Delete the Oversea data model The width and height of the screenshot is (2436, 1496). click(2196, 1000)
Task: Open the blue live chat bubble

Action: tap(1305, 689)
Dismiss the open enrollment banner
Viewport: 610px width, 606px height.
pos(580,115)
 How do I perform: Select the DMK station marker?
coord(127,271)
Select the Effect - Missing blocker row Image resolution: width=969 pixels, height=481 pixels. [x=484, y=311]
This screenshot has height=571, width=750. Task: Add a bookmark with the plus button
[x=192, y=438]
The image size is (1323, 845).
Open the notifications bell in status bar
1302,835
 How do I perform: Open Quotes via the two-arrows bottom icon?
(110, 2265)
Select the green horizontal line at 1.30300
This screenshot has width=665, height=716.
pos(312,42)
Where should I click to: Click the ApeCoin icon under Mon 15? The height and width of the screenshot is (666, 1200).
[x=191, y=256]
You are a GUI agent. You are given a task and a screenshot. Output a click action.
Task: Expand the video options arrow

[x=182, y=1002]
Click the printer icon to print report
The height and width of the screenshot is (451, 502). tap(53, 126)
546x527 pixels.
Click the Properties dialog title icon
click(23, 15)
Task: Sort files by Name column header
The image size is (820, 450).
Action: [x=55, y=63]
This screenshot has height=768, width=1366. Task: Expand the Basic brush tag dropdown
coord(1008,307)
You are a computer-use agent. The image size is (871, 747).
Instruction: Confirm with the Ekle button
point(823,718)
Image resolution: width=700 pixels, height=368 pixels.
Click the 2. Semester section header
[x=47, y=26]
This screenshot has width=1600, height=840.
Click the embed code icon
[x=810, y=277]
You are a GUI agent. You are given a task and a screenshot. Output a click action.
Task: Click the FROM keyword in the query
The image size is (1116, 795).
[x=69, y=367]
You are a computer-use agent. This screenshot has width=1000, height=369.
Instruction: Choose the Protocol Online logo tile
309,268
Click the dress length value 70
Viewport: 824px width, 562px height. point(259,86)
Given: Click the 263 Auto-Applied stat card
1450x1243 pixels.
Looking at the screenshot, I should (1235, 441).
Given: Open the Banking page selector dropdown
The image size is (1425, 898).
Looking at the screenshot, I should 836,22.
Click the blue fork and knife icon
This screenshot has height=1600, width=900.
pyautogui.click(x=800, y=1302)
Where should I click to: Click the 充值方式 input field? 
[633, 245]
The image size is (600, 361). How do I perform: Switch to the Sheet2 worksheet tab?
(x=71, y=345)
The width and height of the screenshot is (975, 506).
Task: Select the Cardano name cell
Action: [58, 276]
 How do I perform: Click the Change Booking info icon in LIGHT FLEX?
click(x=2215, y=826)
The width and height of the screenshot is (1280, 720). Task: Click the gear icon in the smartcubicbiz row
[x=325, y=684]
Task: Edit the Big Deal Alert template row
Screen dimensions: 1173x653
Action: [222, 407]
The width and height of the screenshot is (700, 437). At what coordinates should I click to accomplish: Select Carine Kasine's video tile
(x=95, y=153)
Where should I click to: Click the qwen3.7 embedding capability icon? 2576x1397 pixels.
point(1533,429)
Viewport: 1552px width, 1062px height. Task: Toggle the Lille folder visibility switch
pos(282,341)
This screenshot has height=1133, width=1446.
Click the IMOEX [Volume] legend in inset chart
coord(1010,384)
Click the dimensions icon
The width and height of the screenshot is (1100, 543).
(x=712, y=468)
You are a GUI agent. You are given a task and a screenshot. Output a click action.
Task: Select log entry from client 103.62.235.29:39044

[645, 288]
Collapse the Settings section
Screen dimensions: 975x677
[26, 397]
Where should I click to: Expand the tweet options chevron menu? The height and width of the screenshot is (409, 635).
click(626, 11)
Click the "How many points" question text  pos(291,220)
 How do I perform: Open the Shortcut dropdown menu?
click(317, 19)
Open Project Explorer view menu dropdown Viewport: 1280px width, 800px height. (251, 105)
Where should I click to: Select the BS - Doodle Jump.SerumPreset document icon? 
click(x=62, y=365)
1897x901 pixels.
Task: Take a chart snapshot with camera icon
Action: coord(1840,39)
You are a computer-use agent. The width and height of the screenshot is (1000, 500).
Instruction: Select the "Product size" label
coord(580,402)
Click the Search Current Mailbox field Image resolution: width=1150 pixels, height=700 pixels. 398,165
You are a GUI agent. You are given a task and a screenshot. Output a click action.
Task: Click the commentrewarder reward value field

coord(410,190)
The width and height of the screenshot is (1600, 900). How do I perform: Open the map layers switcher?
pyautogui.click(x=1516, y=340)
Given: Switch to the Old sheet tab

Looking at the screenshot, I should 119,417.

- - -

Retype every line above with nothing changed.

### Finished exercise
Delete the Oversea data model The width and height of the screenshot is (2436, 1496). click(2196, 1000)
Task: Open the blue live chat bubble

Action: tap(1305, 689)
Dismiss the open enrollment banner
Viewport: 610px width, 606px height.
pos(580,115)
 How do I perform: Select the DMK station marker?
coord(127,271)
Select the Effect - Missing blocker row Image resolution: width=969 pixels, height=481 pixels. [x=484, y=311]
This screenshot has height=571, width=750. Task: Add a bookmark with the plus button
[x=192, y=438]
The image size is (1323, 845).
Open the notifications bell in status bar
1302,835
 How do I perform: Open Quotes via the two-arrows bottom icon?
(110, 2265)
Select the green horizontal line at 1.30300
This screenshot has width=665, height=716.
pos(312,42)
Where should I click to: Click the ApeCoin icon under Mon 15? The height and width of the screenshot is (666, 1200).
[x=191, y=256]
You are a GUI agent. You are given a task and a screenshot. Output a click action.
Task: Expand the video options arrow

[x=182, y=1002]
Click the printer icon to print report
The height and width of the screenshot is (451, 502). tap(53, 126)
546x527 pixels.
Click the Properties dialog title icon
click(23, 15)
Task: Sort files by Name column header
The image size is (820, 450).
Action: [x=55, y=63]
This screenshot has height=768, width=1366. Task: Expand the Basic brush tag dropdown
coord(1008,307)
You are a computer-use agent. The image size is (871, 747).
Instruction: Confirm with the Ekle button
point(823,718)
Image resolution: width=700 pixels, height=368 pixels.
Click the 2. Semester section header
[x=47, y=26]
This screenshot has width=1600, height=840.
Click the embed code icon
[x=810, y=277]
You are a GUI agent. You are given a task and a screenshot. Output a click action.
Task: Click the FROM keyword in the query
The image size is (1116, 795).
[x=69, y=367]
You are a computer-use agent. This screenshot has width=1000, height=369.
Instruction: Choose the Protocol Online logo tile
309,268
Click the dress length value 70
Viewport: 824px width, 562px height. point(259,86)
Given: Click the 263 Auto-Applied stat card
1450x1243 pixels.
Looking at the screenshot, I should (1235, 441).
Given: Open the Banking page selector dropdown
The image size is (1425, 898).
Looking at the screenshot, I should 836,22.
Click the blue fork and knife icon
This screenshot has height=1600, width=900.
pyautogui.click(x=800, y=1302)
Where should I click to: Click the 充值方式 input field? 
[633, 245]
The image size is (600, 361). How do I perform: Switch to the Sheet2 worksheet tab?
(x=71, y=345)
The width and height of the screenshot is (975, 506).
Task: Select the Cardano name cell
Action: [58, 276]
 How do I perform: Click the Change Booking info icon in LIGHT FLEX?
click(x=2215, y=826)
The width and height of the screenshot is (1280, 720). Task: Click the gear icon in the smartcubicbiz row
[x=325, y=684]
Task: Edit the Big Deal Alert template row
Screen dimensions: 1173x653
Action: [222, 407]
The width and height of the screenshot is (700, 437). At what coordinates should I click to accomplish: Select Carine Kasine's video tile
(x=95, y=153)
Where should I click to: Click the qwen3.7 embedding capability icon? 2576x1397 pixels.
point(1533,429)
Viewport: 1552px width, 1062px height. Task: Toggle the Lille folder visibility switch
pos(282,341)
This screenshot has height=1133, width=1446.
Click the IMOEX [Volume] legend in inset chart
coord(1010,384)
Click the dimensions icon
The width and height of the screenshot is (1100, 543).
(x=712, y=468)
You are a GUI agent. You are given a task and a screenshot. Output a click action.
Task: Select log entry from client 103.62.235.29:39044

[645, 288]
Collapse the Settings section
Screen dimensions: 975x677
[26, 397]
Where should I click to: Expand the tweet options chevron menu? The height and width of the screenshot is (409, 635).
click(626, 11)
Click the "How many points" question text  pos(291,220)
 How do I perform: Open the Shortcut dropdown menu?
click(317, 19)
Open Project Explorer view menu dropdown Viewport: 1280px width, 800px height. (251, 105)
Where should I click to: Select the BS - Doodle Jump.SerumPreset document icon? 
click(x=62, y=365)
1897x901 pixels.
Task: Take a chart snapshot with camera icon
Action: coord(1840,39)
You are a computer-use agent. The width and height of the screenshot is (1000, 500).
Instruction: Select the "Product size" label
coord(580,402)
Click the Search Current Mailbox field Image resolution: width=1150 pixels, height=700 pixels. 398,165
You are a GUI agent. You are given a task and a screenshot. Output a click action.
Task: Click the commentrewarder reward value field

coord(410,190)
The width and height of the screenshot is (1600, 900). How do I perform: Open the map layers switcher?
pyautogui.click(x=1516, y=340)
Given: Switch to the Old sheet tab

Looking at the screenshot, I should 119,417.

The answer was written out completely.